A word-for-word restatement of every record is required.

-------- SUPPLIED RECORDS --------

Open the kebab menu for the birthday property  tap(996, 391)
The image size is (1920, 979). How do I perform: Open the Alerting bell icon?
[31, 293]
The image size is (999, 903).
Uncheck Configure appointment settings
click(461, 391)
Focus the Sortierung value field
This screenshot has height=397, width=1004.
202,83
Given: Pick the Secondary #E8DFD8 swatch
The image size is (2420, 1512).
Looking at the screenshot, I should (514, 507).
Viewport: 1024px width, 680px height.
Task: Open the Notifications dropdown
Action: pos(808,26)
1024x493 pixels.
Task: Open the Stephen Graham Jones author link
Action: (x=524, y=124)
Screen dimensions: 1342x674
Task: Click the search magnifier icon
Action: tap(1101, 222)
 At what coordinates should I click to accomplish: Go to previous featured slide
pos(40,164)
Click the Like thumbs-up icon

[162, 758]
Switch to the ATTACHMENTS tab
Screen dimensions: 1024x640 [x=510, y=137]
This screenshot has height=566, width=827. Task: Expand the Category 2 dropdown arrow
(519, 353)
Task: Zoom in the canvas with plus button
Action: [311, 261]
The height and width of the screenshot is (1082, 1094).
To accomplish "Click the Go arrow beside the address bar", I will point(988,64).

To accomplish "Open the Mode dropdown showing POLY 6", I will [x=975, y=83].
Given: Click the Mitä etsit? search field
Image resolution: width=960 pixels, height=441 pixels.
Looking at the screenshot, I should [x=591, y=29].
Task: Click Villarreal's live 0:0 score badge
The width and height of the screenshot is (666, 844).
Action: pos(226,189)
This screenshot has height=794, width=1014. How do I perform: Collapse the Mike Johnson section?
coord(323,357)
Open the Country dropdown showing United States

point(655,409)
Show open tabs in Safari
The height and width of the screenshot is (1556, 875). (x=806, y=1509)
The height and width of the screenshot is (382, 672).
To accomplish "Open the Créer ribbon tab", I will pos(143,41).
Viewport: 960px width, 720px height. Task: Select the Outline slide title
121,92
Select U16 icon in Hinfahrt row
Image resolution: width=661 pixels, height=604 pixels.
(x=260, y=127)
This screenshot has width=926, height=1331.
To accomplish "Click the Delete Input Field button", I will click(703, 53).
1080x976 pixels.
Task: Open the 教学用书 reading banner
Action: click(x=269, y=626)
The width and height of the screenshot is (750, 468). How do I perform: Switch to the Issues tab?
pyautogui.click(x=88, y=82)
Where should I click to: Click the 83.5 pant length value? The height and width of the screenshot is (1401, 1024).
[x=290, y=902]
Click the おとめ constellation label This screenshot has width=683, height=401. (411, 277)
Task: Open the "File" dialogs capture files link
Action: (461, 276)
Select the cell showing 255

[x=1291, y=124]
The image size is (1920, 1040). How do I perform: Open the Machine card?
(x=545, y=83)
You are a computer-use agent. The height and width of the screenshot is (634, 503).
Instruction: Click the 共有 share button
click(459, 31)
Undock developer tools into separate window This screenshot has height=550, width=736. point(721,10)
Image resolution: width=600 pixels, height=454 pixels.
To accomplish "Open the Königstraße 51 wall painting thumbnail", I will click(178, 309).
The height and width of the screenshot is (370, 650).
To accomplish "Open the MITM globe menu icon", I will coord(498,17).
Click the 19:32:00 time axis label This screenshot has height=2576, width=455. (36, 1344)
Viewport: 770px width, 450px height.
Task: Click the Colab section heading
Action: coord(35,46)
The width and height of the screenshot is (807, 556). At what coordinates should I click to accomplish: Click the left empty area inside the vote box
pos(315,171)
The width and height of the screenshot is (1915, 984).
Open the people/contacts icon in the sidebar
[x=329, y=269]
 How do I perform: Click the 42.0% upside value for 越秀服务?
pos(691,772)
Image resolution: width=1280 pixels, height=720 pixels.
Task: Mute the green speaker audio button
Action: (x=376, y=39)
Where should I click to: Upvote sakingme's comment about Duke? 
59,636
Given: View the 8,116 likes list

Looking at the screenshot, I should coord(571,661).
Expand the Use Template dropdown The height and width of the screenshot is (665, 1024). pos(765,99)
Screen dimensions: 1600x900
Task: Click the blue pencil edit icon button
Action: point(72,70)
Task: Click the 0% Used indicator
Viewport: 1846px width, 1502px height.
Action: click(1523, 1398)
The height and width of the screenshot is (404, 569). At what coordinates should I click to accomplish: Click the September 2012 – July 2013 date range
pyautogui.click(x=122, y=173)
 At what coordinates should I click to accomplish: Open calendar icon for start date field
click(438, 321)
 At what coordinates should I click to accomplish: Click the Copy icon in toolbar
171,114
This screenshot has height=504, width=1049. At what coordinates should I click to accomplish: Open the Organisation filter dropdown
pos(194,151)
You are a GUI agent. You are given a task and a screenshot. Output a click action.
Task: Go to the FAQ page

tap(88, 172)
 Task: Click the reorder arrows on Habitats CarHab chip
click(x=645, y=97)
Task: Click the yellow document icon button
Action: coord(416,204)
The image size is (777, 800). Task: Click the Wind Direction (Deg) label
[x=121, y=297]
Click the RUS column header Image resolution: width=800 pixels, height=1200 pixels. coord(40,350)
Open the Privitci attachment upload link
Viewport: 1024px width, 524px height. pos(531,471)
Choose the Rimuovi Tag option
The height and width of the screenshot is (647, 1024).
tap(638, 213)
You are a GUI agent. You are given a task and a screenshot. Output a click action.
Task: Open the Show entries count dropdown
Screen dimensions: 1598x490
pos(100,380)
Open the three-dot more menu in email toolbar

--------

> RESPONSE BELOW
Open the kebab menu for the birthday property  tap(996, 391)
The image size is (1920, 979). How do I perform: Open the Alerting bell icon?
[31, 293]
The image size is (999, 903).
Uncheck Configure appointment settings
click(461, 391)
Focus the Sortierung value field
This screenshot has height=397, width=1004.
202,83
Given: Pick the Secondary #E8DFD8 swatch
The image size is (2420, 1512).
Looking at the screenshot, I should (514, 507).
Viewport: 1024px width, 680px height.
Task: Open the Notifications dropdown
Action: pos(808,26)
1024x493 pixels.
Task: Open the Stephen Graham Jones author link
Action: (x=524, y=124)
Screen dimensions: 1342x674
Task: Click the search magnifier icon
Action: tap(1101, 222)
 At what coordinates should I click to accomplish: Go to previous featured slide
pos(40,164)
Click the Like thumbs-up icon

[162, 758]
Switch to the ATTACHMENTS tab
Screen dimensions: 1024x640 [x=510, y=137]
This screenshot has height=566, width=827. Task: Expand the Category 2 dropdown arrow
(519, 353)
Task: Zoom in the canvas with plus button
Action: [311, 261]
The height and width of the screenshot is (1082, 1094).
To accomplish "Click the Go arrow beside the address bar", I will point(988,64).

To accomplish "Open the Mode dropdown showing POLY 6", I will [x=975, y=83].
Given: Click the Mitä etsit? search field
Image resolution: width=960 pixels, height=441 pixels.
Looking at the screenshot, I should [x=591, y=29].
Task: Click Villarreal's live 0:0 score badge
The width and height of the screenshot is (666, 844).
Action: pos(226,189)
This screenshot has height=794, width=1014. How do I perform: Collapse the Mike Johnson section?
coord(323,357)
Open the Country dropdown showing United States

point(655,409)
Show open tabs in Safari
The height and width of the screenshot is (1556, 875). (x=806, y=1509)
The height and width of the screenshot is (382, 672).
To accomplish "Open the Créer ribbon tab", I will pos(143,41).
Viewport: 960px width, 720px height. Task: Select the Outline slide title
121,92
Select U16 icon in Hinfahrt row
Image resolution: width=661 pixels, height=604 pixels.
(x=260, y=127)
This screenshot has width=926, height=1331.
To accomplish "Click the Delete Input Field button", I will click(703, 53).
1080x976 pixels.
Task: Open the 教学用书 reading banner
Action: click(x=269, y=626)
The width and height of the screenshot is (750, 468). How do I perform: Switch to the Issues tab?
pyautogui.click(x=88, y=82)
Where should I click to: Click the 83.5 pant length value? The height and width of the screenshot is (1401, 1024).
[x=290, y=902]
Click the おとめ constellation label This screenshot has width=683, height=401. (411, 277)
Task: Open the "File" dialogs capture files link
Action: (461, 276)
Select the cell showing 255

[x=1291, y=124]
The image size is (1920, 1040). How do I perform: Open the Machine card?
(x=545, y=83)
You are a computer-use agent. The height and width of the screenshot is (634, 503).
Instruction: Click the 共有 share button
click(459, 31)
Undock developer tools into separate window This screenshot has height=550, width=736. point(721,10)
Image resolution: width=600 pixels, height=454 pixels.
To accomplish "Open the Königstraße 51 wall painting thumbnail", I will click(178, 309).
The height and width of the screenshot is (370, 650).
To accomplish "Open the MITM globe menu icon", I will coord(498,17).
Click the 19:32:00 time axis label This screenshot has height=2576, width=455. (36, 1344)
Viewport: 770px width, 450px height.
Task: Click the Colab section heading
Action: coord(35,46)
The width and height of the screenshot is (807, 556). At what coordinates should I click to accomplish: Click the left empty area inside the vote box
pos(315,171)
The width and height of the screenshot is (1915, 984).
Open the people/contacts icon in the sidebar
[x=329, y=269]
 How do I perform: Click the 42.0% upside value for 越秀服务?
pos(691,772)
Image resolution: width=1280 pixels, height=720 pixels.
Task: Mute the green speaker audio button
Action: (x=376, y=39)
Where should I click to: Upvote sakingme's comment about Duke? 
59,636
Given: View the 8,116 likes list

Looking at the screenshot, I should coord(571,661).
Expand the Use Template dropdown The height and width of the screenshot is (665, 1024). pos(765,99)
Screen dimensions: 1600x900
Task: Click the blue pencil edit icon button
Action: point(72,70)
Task: Click the 0% Used indicator
Viewport: 1846px width, 1502px height.
Action: click(1523, 1398)
The height and width of the screenshot is (404, 569). At what coordinates should I click to accomplish: Click the September 2012 – July 2013 date range
pyautogui.click(x=122, y=173)
 At what coordinates should I click to accomplish: Open calendar icon for start date field
click(438, 321)
 At what coordinates should I click to accomplish: Click the Copy icon in toolbar
171,114
This screenshot has height=504, width=1049. At what coordinates should I click to accomplish: Open the Organisation filter dropdown
pos(194,151)
You are a GUI agent. You are given a task and a screenshot. Output a click action.
Task: Go to the FAQ page

tap(88, 172)
 Task: Click the reorder arrows on Habitats CarHab chip
click(x=645, y=97)
Task: Click the yellow document icon button
Action: coord(416,204)
The image size is (777, 800). Task: Click the Wind Direction (Deg) label
[x=121, y=297]
Click the RUS column header Image resolution: width=800 pixels, height=1200 pixels. coord(40,350)
Open the Privitci attachment upload link
Viewport: 1024px width, 524px height. pos(531,471)
Choose the Rimuovi Tag option
The height and width of the screenshot is (647, 1024).
tap(638, 213)
You are a GUI agent. You are given a task and a screenshot. Output a click action.
Task: Open the Show entries count dropdown
Screen dimensions: 1598x490
pos(100,380)
Open the three-dot more menu in email toolbar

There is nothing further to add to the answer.